Additionally, “Born This Way” has arrived late to the party of “It Gets Better” pop anthems; the recent surge of self-empowerment, ‘flaws-and-all’ equality anthems that make up some of the biggest bangers of the past six months, including Ke$ha‘s “We R Who We R,” P!nk‘s “Raise Your Glass” and “Fuckin’ Perfect” and Katy Perry‘s “Firework.”
While all of the above songs were almost certainly scribed with a primary purpose to compete with Gaga’s upcoming single (as she had announced the theme of Born This Way and its title track a long, long ago), the track ends up packing a distinctly less modern, cutting bite than the efforts by her contemporaries.
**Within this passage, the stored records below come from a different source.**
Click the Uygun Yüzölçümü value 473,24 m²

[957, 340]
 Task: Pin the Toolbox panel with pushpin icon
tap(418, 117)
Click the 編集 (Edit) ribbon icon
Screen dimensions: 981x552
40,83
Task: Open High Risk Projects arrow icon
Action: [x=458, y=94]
And then there’s that unavoidable comparison: Madonna‘s “Express Yourself,” a connection so obvious that, at one point, the words “Madonna” and “Express Yourself” were trending on Twitter right along with #BornThisWayFriday this morning.
It’s not so much that “Born This Way” simply sounds similar to “Express Yourself.” (Lord knows, I treasure enough derivative pop to overlook that fact.) It’s that the melody is at times virtually indistinguishable from Madonna’s 1989 hit–to the point where it’s almost impossible to avoid singing the wrong lyrics.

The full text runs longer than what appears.